La censura mossa alla pronunzia impugnata è frutto di una non esatta lettura della motivazione, la quale (pg. 5, secondo capoverso) nel passo relativo all’accertamento di fatto del giudice di merito circa “l’inesistenza di violazioni della procedura” intende riferirsi non al punto specifico delle modalità di effettuazione della comunicazione di cui alla L. n. 223 del 1991, art. 4, comma 9, ma alla procedura nel suo complesso, di cui detta comunicazione costituisce solo un passaggio. Di questa comunicazione, infatti, il Collegio si limita solamente a prendere atto del suo effettivo adempimento, senza entrare nel merito del suo contenuto.
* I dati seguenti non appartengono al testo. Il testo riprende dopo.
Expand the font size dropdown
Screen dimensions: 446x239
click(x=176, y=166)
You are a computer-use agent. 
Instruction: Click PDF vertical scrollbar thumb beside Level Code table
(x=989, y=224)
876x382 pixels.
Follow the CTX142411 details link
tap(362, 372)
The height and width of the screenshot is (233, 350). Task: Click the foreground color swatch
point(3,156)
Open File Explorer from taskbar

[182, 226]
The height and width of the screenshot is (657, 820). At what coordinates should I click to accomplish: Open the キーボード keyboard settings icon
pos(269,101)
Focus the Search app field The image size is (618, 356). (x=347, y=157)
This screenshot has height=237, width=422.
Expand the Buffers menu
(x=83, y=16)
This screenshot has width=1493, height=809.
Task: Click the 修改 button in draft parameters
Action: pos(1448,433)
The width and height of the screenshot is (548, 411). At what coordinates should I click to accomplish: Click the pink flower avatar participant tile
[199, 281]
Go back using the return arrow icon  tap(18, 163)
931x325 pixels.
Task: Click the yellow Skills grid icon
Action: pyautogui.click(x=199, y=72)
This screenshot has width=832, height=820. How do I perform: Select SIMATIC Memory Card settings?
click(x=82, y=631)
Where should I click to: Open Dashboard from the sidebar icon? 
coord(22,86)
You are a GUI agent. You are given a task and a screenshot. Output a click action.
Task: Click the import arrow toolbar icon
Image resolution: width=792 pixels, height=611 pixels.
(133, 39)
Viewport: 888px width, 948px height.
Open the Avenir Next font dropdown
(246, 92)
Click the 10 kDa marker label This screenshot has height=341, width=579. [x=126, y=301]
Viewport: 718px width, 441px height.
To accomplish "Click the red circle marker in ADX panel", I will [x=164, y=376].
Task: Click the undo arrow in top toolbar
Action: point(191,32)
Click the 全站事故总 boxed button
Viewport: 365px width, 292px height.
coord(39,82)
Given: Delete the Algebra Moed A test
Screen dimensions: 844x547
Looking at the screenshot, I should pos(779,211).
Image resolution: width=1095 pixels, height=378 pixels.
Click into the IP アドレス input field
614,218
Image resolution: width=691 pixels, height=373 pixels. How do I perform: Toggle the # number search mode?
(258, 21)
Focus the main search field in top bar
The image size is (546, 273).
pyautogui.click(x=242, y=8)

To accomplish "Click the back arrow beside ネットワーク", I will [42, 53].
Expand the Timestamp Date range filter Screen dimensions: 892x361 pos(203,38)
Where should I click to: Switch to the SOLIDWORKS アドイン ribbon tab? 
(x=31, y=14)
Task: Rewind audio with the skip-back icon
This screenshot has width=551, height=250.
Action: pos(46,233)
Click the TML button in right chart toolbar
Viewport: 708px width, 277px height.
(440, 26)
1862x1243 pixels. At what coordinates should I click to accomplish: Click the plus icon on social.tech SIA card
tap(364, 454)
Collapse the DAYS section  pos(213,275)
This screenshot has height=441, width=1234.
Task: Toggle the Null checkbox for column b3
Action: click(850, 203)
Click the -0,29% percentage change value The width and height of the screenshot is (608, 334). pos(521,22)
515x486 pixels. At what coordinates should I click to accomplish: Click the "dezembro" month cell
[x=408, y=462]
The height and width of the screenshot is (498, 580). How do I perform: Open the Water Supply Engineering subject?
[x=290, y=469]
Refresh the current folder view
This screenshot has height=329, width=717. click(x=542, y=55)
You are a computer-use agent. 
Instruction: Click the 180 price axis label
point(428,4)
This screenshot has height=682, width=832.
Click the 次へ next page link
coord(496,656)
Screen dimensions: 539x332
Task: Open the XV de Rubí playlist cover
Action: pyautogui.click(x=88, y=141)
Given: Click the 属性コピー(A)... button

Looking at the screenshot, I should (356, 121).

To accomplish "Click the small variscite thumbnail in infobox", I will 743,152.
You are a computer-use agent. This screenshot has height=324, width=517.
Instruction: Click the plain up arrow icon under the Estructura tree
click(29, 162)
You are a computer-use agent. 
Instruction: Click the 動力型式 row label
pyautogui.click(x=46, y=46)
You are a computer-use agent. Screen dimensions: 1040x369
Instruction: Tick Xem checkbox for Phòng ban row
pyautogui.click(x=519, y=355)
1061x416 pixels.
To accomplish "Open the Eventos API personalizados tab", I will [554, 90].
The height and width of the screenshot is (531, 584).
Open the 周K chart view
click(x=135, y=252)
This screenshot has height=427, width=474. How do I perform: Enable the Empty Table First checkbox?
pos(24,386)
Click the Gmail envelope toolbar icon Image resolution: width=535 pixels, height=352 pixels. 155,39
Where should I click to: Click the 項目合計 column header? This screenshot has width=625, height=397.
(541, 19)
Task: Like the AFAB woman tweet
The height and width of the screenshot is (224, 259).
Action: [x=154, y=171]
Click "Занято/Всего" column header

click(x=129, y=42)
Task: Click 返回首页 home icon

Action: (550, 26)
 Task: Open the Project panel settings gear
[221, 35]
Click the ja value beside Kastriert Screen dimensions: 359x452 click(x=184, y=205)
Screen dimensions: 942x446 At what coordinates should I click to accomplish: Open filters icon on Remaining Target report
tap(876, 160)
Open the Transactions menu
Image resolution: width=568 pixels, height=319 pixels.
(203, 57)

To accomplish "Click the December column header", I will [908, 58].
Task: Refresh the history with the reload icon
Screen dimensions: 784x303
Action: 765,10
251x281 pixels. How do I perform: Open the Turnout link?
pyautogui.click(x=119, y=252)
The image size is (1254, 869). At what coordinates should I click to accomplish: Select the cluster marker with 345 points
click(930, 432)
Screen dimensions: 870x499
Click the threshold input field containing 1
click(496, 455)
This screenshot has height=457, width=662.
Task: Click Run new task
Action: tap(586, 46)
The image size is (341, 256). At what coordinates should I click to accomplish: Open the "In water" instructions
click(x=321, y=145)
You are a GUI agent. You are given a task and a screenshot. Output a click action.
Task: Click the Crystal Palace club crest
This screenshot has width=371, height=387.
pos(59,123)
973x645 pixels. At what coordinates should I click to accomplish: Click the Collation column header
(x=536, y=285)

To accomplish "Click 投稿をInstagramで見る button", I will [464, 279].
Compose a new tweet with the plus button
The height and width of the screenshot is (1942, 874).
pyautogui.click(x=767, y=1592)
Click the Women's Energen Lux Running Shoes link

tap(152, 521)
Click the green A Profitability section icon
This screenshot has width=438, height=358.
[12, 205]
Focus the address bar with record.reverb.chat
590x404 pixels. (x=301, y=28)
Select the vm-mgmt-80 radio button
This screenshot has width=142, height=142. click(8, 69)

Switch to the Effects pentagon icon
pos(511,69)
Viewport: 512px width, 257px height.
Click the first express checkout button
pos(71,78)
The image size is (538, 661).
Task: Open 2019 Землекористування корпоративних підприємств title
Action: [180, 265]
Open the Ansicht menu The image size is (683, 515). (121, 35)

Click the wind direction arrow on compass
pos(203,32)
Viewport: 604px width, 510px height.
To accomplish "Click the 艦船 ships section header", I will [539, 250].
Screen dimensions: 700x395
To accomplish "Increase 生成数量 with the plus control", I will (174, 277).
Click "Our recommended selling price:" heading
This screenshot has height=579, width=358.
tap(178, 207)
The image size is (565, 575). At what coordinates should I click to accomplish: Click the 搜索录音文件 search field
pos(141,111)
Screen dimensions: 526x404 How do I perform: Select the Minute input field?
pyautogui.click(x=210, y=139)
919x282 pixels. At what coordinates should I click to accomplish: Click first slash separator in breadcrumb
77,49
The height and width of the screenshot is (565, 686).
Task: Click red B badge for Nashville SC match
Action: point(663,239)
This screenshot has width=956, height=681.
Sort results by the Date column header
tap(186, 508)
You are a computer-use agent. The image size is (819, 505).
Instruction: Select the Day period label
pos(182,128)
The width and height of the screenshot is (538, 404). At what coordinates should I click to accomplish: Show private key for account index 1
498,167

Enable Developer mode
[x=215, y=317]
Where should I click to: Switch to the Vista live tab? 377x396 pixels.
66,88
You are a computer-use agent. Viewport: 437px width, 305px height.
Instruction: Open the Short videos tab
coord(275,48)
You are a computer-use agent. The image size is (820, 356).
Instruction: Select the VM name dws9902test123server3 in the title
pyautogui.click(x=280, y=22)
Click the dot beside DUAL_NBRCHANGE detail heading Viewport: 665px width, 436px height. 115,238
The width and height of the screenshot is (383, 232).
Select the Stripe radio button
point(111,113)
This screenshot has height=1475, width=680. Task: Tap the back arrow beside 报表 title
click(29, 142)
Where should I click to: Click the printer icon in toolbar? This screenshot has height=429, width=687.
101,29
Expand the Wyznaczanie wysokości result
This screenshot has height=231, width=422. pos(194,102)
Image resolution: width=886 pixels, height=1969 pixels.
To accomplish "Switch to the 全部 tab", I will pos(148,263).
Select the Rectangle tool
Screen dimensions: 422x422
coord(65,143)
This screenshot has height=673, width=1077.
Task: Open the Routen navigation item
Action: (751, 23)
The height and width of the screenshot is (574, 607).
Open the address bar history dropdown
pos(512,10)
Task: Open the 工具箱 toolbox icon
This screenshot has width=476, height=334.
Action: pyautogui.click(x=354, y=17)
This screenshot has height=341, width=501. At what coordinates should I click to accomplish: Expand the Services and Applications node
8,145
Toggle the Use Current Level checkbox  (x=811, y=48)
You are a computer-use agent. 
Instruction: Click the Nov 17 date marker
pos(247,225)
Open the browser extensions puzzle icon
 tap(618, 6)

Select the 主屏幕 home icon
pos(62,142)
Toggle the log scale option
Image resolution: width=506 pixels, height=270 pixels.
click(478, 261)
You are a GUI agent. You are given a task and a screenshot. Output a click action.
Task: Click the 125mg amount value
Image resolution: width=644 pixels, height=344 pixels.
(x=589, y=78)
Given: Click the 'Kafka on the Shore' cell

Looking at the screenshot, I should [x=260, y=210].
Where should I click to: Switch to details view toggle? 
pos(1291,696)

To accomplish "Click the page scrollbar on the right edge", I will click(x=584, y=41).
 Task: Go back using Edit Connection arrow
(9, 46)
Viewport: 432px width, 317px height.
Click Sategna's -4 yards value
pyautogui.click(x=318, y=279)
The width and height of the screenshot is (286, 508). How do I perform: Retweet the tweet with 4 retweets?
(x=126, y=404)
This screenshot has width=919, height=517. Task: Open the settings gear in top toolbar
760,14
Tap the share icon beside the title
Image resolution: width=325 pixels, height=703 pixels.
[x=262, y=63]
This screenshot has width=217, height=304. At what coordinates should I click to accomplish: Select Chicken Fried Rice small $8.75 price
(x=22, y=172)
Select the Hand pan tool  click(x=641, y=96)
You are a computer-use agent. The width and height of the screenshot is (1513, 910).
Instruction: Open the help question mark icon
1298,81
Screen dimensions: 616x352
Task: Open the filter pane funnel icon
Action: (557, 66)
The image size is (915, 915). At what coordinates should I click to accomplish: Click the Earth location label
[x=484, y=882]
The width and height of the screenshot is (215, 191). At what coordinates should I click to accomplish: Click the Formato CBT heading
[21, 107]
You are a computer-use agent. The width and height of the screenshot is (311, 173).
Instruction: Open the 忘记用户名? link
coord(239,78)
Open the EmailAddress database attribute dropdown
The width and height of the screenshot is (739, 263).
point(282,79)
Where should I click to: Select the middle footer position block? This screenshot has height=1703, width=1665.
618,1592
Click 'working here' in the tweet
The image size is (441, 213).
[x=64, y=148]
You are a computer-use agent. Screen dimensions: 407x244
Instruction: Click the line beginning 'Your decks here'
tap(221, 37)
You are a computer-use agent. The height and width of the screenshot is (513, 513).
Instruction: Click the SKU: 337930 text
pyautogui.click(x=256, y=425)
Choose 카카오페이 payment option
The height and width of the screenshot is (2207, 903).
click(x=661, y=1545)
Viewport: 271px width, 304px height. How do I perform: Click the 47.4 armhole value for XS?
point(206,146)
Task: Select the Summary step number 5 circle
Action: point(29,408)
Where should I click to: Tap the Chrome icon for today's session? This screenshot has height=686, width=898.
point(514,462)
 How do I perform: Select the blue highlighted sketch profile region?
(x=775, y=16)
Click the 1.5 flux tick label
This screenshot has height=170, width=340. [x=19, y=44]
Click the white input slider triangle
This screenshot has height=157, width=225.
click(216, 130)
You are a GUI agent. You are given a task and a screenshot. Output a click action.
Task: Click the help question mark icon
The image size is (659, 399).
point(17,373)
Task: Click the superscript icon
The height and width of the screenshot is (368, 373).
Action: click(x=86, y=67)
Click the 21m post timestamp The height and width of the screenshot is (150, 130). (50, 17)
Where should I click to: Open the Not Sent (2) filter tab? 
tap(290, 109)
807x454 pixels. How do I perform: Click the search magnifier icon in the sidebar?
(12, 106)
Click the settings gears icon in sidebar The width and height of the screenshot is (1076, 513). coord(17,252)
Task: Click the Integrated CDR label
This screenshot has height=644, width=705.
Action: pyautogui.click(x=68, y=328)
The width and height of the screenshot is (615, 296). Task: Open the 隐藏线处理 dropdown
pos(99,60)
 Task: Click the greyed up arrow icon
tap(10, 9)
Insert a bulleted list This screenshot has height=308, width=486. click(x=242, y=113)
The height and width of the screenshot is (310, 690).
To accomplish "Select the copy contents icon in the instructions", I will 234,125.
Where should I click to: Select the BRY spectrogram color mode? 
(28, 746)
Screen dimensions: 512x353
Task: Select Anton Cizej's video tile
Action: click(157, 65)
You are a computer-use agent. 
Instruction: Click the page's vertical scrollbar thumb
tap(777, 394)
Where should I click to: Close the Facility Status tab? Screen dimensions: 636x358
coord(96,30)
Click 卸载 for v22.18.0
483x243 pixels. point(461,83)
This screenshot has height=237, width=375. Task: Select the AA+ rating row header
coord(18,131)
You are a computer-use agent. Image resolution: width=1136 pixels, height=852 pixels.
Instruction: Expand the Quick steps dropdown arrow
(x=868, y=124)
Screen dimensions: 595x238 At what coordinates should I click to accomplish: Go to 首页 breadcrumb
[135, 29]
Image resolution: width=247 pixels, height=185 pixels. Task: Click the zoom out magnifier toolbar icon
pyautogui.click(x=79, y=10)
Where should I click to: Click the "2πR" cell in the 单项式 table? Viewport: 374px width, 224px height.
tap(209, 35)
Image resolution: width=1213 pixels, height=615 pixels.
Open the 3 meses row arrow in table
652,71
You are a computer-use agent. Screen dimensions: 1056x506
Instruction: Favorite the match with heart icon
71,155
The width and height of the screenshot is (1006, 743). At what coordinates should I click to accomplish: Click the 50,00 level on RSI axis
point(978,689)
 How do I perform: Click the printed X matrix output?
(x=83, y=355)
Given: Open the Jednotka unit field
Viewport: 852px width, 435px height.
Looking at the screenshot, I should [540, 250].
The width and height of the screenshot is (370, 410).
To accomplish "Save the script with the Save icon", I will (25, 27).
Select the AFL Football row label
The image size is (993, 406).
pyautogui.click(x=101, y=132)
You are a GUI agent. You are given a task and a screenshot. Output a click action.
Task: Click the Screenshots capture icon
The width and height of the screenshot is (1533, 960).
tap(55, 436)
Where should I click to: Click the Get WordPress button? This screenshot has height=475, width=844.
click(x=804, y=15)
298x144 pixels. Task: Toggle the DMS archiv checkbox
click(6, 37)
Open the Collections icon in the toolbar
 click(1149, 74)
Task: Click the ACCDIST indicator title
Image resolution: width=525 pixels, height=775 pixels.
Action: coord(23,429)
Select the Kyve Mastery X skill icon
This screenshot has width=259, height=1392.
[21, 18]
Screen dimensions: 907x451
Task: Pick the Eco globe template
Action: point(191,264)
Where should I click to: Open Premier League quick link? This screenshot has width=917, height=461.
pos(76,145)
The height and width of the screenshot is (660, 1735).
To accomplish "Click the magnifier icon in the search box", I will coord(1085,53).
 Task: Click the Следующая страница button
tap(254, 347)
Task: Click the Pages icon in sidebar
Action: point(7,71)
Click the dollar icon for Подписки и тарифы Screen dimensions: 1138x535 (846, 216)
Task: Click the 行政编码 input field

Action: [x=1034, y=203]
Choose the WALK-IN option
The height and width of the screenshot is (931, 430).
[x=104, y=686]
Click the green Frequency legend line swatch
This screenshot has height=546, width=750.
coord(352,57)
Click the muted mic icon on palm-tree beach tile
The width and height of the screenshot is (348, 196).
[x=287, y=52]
Per quel che riguarda la legittimità del criterio di scelta dei dipendenti in condizione di conseguire il trattamento di pensione (quale l’ A.), il Collegio esamina la questione dell’applicabilità all’interessato del disposto della L. 27 dicembre 1997, n. 449, art. 59, comma 3, e prescinde totalmente da valutazioni circa il merito della sua posizione e, in particolare, delle affermazioni al riguardo compiute dal giudice di appello.

In conclusione, il ricorrente, pur avendo individuato correttamente il presupposto giuridico per la configurazione dello “errore di fatto” – il quale, come noto, consiste nell’erronea percezione degli atti di causa che si sostanzia nella supposizione di un fatto la cui verità è incontrastabilmente esclusa oppure nella supposizione della inesistenza di un fatto la cui verità è positivamente stabilita – lo riferisce a circostanze estranee al decisum della sentenza impugnata, la quale adotta la sua decisione a prescindere dalle circostanze di fatto che nel ricorso per revocazione si affermano travisate.

Il ricorso è, pertanto, inammissibile in quanto deduce censure estranee all’esperito giudizio di legittimità.

Le spese seguono la soccombenza.

P.Q.M.

La Corte dichiara inammissibile il ricorso e condanna il ricorrente alle spese che liquida in Euro 30,00 per esborsi ed in Euro 2.000,00 per onorari, oltre spese generali, Iva e Cpa.

Così deciso in Roma, il 11 gennaio 2010.